Intel Corp. continues in its efforts to convert its dominance of the PC market into a solid foothold in chips for the automotive market with new products and investments geared toward autonomous cars and devices. Two announcements from the company this week reinforces its hopes to capitalize on an industry that Morgan Stanley predicts will generate $507 billion in annual profits.
On Wednesday, the company announced that 'Intel GO,' which features a range of processors combined with software and other components, will be available in the first half of 2017. The new automotive solution offers multiple development kits that scale in performance, ranging from its Atom to Xeon processors. The company also announced the first 5G-ready development platform for automated driving, which will be available for testing in the second half of 2017.
"The importance of 5G to our self-driving future cannot be overstated. Automated vehicles will both generate and take in huge amounts of data in order to navigate and react to sudden changes," said Doug Davis, head of Intel's automotive unit, in a blog post. "Today’s communications systems simply were not designed to handle the massive bandwidth required to support this. That’s where 5G comes in, delivering faster speeds, ultra-low latency and vehicle-to-vehicle (V2V) connectivity for the era of automated driving."
On Tuesday, Intel announced it bought a 15 percent share in digital-mapping company HERE for an undisclosed amount, joining Audi, BMW and Daimler in an investment that aims to build a global map and location database that doesn't rely on Apple or Google.
Intel and HERE also committed to the research and development of opportunities to enhance edge-computing devices with location data.
“A real-time, self-healing and high-definition representation of the physical world is critical for autonomous driving, and achieving this will require significantly more powerful and capable in-vehicle compute platforms,” said Edzard Overbeek, HERE CEO, in a statement. “As a premier silicon provider, Intel can help accelerate HERE’s ambitions in this area by supporting the creation of a universal, always up-to-date digital location platform that spans the vehicle, the cloud and everything else connected.”

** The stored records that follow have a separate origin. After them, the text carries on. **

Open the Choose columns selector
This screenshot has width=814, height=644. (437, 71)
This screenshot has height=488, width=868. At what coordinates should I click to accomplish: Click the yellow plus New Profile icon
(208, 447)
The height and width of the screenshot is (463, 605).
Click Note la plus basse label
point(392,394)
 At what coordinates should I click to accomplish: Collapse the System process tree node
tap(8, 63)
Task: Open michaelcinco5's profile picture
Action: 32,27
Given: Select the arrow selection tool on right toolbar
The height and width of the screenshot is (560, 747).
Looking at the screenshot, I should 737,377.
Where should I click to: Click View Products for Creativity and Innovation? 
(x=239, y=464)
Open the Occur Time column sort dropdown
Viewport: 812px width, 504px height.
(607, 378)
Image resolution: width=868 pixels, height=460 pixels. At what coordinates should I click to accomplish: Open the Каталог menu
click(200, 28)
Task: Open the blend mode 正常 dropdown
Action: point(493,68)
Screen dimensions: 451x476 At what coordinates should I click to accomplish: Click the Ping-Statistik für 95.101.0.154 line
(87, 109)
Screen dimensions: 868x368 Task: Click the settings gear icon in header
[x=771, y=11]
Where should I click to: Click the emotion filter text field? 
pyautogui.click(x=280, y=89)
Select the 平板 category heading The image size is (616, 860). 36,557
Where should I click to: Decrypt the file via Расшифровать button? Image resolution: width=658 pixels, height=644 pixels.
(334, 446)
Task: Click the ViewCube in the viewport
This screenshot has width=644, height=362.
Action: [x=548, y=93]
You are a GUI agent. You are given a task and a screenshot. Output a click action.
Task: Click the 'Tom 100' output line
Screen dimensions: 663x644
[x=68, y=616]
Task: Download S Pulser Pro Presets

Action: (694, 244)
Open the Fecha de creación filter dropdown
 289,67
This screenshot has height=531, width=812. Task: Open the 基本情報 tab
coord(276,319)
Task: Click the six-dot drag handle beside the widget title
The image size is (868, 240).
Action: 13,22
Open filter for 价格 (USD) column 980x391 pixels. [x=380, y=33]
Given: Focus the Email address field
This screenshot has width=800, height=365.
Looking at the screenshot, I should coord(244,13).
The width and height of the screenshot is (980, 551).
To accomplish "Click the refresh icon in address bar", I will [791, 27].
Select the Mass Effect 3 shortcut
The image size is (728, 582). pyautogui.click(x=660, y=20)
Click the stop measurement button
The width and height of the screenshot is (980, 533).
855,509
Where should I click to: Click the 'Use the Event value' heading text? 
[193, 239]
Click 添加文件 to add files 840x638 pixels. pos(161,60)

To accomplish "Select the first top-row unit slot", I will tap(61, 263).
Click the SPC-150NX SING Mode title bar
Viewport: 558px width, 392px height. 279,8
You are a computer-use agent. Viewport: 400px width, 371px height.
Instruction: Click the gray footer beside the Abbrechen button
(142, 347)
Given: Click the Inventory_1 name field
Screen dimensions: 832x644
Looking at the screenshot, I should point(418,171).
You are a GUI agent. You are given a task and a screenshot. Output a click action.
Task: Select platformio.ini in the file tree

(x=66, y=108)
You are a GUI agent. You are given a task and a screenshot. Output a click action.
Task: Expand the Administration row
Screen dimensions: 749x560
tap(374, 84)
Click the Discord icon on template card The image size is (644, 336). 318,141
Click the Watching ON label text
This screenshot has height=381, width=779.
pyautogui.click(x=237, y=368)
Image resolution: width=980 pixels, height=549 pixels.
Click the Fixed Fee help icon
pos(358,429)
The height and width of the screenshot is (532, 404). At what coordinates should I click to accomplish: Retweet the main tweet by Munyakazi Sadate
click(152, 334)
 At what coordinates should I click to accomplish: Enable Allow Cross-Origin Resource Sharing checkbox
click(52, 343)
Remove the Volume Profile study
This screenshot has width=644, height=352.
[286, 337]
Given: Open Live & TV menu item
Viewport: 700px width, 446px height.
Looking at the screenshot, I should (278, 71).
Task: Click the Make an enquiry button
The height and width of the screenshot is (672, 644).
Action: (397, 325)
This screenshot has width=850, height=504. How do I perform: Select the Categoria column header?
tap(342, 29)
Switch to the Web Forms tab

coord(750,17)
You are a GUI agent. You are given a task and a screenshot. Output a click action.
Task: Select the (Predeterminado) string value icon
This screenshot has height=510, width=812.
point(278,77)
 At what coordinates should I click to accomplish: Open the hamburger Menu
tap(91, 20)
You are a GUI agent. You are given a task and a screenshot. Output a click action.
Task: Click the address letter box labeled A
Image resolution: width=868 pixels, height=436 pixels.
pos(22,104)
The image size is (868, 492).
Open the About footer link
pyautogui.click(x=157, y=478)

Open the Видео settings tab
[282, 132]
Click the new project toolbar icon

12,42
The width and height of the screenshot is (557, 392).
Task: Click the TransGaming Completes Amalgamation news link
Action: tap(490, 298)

Intel says it's uniquely positioned to produce secure, flexible and scalable technology for use in the self-driving car market from the vehicle to the data center. It's capabilities in high-speed wireless connectivity, cloud and machine-learning solutions will bolster its presence not only in the autonomous vehicle industry, but in the development of next generation location services that will fuel its growth in cloud computing and the Internet of Things.